When local guidance may legitimately differ

Beyond antimicrobials, local guidance can reasonably differ from national for several sound reasons: the local formulary does not stock a nationally suggested drug, a service or investigation assumed by national guidance is not locally available, local resistance or population factors change the calculus, or capacity and pathway realities require a different route. These are not failures to follow evidence; they are legitimate local adaptations of it. The key is that a difference should be intentional and governed, not accidental, and where it exists, the local pathway is usually the one to follow for delivering care in that organisation.

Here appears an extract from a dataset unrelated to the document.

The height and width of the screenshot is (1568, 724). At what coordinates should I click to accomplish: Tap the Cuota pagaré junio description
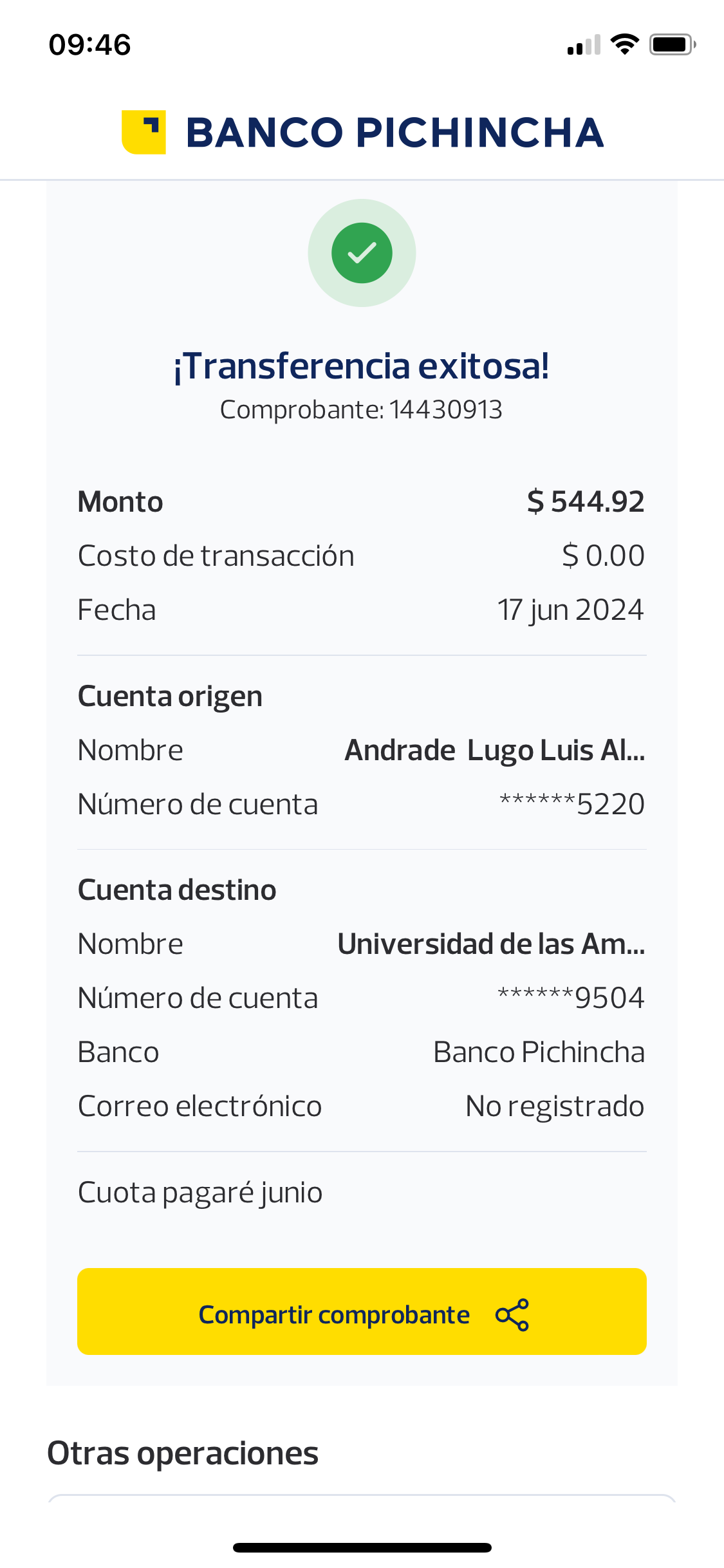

Handling a genuine conflict, and when to escalate

Sometimes following the pathway is not safe for the patient in front of you, and that is where judgement takes over from both guidelines. If a patient's specific circumstances, an allergy, a comorbidity, renal impairment, a contraindication, or an atypical presentation, make the local pathway unsafe or inappropriate, the right move is not to follow it blindly but to reason it through, seek senior or specialist input, and document your rationale. Escalation is not a failure; it is the correct response to a situation neither guideline fully covers. The principle is: follow local governance where appropriate, understand why national and local differ, and escalate and document when patient-specific factors make the pathway unsafe.

Where each tool fits

The two kinds of guidance are now delivered by different tools, and it helps to be clear about which does what. A local platform, such as Eolas, which many Trusts now use for antimicrobial and other local guidelines, is where you find the local rule for your organisation. A national reference and reasoning layer is where you understand the evidence and reason through the patient. iatroX sits in the latter: Ask iatroX answers grounded in NICE, CKS, SIGN and the SmPC, with the source attached, so you can check the national standard, reason around contraindications and monitoring, and learn from the case, as a free, UKCA-marked, MHRA-registered clinical tool. Use the local platform for the local rule and iatroX for the evidence and reasoning. Try it at Ask iatroX, and for how local antimicrobial guidance now reaches you, see MicroGuide moving to Eolas.

Frequently asked questions

Should I follow local guidelines or NICE? For delivering care within a Trust or ICB, local guidelines usually govern, because they reflect formulary, resistance, available services and governance. NICE provides the evidence-based standard. Where they differ, understand why, follow local governance where appropriate, and escalate when patient-specific factors make the pathway unsafe.

Why do local antibiotic guidelines differ from national ones? Because they are tailored to local resistance patterns and stewardship goals. Some Trusts restrict certain antibiotics to reduce C. difficile and resistant organisms, so their empirical choices differ from national guidance. For empirical antimicrobial treatment, local policy takes precedence.

Is it wrong for a local guideline to depart from NICE? Not if it is intentional and governed. Local guidance legitimately adapts national standards to formulary, available services, resistance and capacity. A departure should be deliberate and documented, not accidental, and the local pathway usually governs care delivery.

What if the local pathway is unsafe for my patient? Do not follow it blindly. If specific factors such as an allergy, comorbidity or contraindication make it unsafe, reason it through, seek senior or specialist input, and document your rationale. Escalation is the correct response when neither guideline fully fits.

Which tools help with local versus national guidance? A local platform such as Eolas is where you find your Trust's local rule. A national reference and reasoning tool such as Ask iatroX, grounded in NICE, CKS, SIGN and the SmPC, is where you check the evidence standard and reason through the patient. Use both for their respective jobs.